# start of Information shown

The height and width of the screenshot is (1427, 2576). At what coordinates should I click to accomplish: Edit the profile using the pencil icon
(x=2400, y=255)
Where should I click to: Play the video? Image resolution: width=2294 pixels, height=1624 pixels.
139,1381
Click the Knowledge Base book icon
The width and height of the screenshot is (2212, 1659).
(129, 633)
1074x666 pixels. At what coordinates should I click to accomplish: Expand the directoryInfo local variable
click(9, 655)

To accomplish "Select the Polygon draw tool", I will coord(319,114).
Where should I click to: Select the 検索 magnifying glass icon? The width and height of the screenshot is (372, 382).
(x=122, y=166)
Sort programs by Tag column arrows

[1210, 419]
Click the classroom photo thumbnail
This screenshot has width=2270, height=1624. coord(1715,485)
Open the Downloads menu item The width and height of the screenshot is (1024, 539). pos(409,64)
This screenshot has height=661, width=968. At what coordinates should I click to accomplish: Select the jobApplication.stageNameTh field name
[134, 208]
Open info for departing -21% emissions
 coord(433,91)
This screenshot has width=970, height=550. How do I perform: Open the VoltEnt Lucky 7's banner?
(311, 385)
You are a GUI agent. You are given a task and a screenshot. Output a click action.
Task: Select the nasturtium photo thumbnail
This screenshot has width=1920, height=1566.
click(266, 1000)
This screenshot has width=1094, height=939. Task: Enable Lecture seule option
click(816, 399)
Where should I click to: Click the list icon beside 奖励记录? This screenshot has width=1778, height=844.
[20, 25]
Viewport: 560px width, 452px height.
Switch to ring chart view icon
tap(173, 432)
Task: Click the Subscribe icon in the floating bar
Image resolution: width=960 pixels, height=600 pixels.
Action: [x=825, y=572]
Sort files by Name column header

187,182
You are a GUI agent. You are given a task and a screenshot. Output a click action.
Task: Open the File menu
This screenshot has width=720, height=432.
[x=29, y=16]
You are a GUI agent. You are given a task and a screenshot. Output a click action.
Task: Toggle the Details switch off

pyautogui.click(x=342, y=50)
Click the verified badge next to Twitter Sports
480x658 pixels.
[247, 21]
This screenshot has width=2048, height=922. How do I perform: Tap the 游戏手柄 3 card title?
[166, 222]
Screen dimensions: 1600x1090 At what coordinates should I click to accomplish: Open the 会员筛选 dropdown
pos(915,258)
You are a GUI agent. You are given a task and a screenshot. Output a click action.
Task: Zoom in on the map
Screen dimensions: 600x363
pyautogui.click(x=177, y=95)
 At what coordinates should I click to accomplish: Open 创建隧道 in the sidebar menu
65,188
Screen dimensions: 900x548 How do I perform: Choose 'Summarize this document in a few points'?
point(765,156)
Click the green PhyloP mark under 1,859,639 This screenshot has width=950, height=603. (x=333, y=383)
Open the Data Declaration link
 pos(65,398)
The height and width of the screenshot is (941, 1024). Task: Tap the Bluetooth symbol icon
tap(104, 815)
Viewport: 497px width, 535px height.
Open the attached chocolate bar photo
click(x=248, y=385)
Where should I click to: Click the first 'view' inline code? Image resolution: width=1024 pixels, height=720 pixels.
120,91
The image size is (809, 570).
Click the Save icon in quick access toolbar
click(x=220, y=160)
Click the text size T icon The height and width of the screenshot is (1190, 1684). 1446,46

# end of Information shown

Task to carry out: Reproduce every one of the items above word for word.

Output for this task:
The height and width of the screenshot is (1427, 2576). At what coordinates should I click to accomplish: Edit the profile using the pencil icon
(x=2400, y=255)
Where should I click to: Play the video? Image resolution: width=2294 pixels, height=1624 pixels.
139,1381
Click the Knowledge Base book icon
The width and height of the screenshot is (2212, 1659).
(129, 633)
1074x666 pixels. At what coordinates should I click to accomplish: Expand the directoryInfo local variable
click(9, 655)

To accomplish "Select the Polygon draw tool", I will coord(319,114).
Where should I click to: Select the 検索 magnifying glass icon? The width and height of the screenshot is (372, 382).
(x=122, y=166)
Sort programs by Tag column arrows

[1210, 419]
Click the classroom photo thumbnail
This screenshot has width=2270, height=1624. coord(1715,485)
Open the Downloads menu item The width and height of the screenshot is (1024, 539). pos(409,64)
This screenshot has height=661, width=968. At what coordinates should I click to accomplish: Select the jobApplication.stageNameTh field name
[134, 208]
Open info for departing -21% emissions
 coord(433,91)
This screenshot has width=970, height=550. How do I perform: Open the VoltEnt Lucky 7's banner?
(311, 385)
You are a GUI agent. You are given a task and a screenshot. Output a click action.
Task: Select the nasturtium photo thumbnail
This screenshot has width=1920, height=1566.
click(266, 1000)
This screenshot has width=1094, height=939. Task: Enable Lecture seule option
click(816, 399)
Where should I click to: Click the list icon beside 奖励记录? This screenshot has width=1778, height=844.
[20, 25]
Viewport: 560px width, 452px height.
Switch to ring chart view icon
tap(173, 432)
Task: Click the Subscribe icon in the floating bar
Image resolution: width=960 pixels, height=600 pixels.
Action: [x=825, y=572]
Sort files by Name column header

187,182
You are a GUI agent. You are given a task and a screenshot. Output a click action.
Task: Open the File menu
This screenshot has width=720, height=432.
[x=29, y=16]
You are a GUI agent. You are given a task and a screenshot. Output a click action.
Task: Toggle the Details switch off

pyautogui.click(x=342, y=50)
Click the verified badge next to Twitter Sports
480x658 pixels.
[247, 21]
This screenshot has width=2048, height=922. How do I perform: Tap the 游戏手柄 3 card title?
[166, 222]
Screen dimensions: 1600x1090 At what coordinates should I click to accomplish: Open the 会员筛选 dropdown
pos(915,258)
You are a GUI agent. You are given a task and a screenshot. Output a click action.
Task: Zoom in on the map
Screen dimensions: 600x363
pyautogui.click(x=177, y=95)
 At what coordinates should I click to accomplish: Open 创建隧道 in the sidebar menu
65,188
Screen dimensions: 900x548 How do I perform: Choose 'Summarize this document in a few points'?
point(765,156)
Click the green PhyloP mark under 1,859,639 This screenshot has width=950, height=603. (x=333, y=383)
Open the Data Declaration link
 pos(65,398)
The height and width of the screenshot is (941, 1024). Task: Tap the Bluetooth symbol icon
tap(104, 815)
Viewport: 497px width, 535px height.
Open the attached chocolate bar photo
click(x=248, y=385)
Where should I click to: Click the first 'view' inline code? Image resolution: width=1024 pixels, height=720 pixels.
120,91
The image size is (809, 570).
Click the Save icon in quick access toolbar
click(x=220, y=160)
Click the text size T icon The height and width of the screenshot is (1190, 1684). 1446,46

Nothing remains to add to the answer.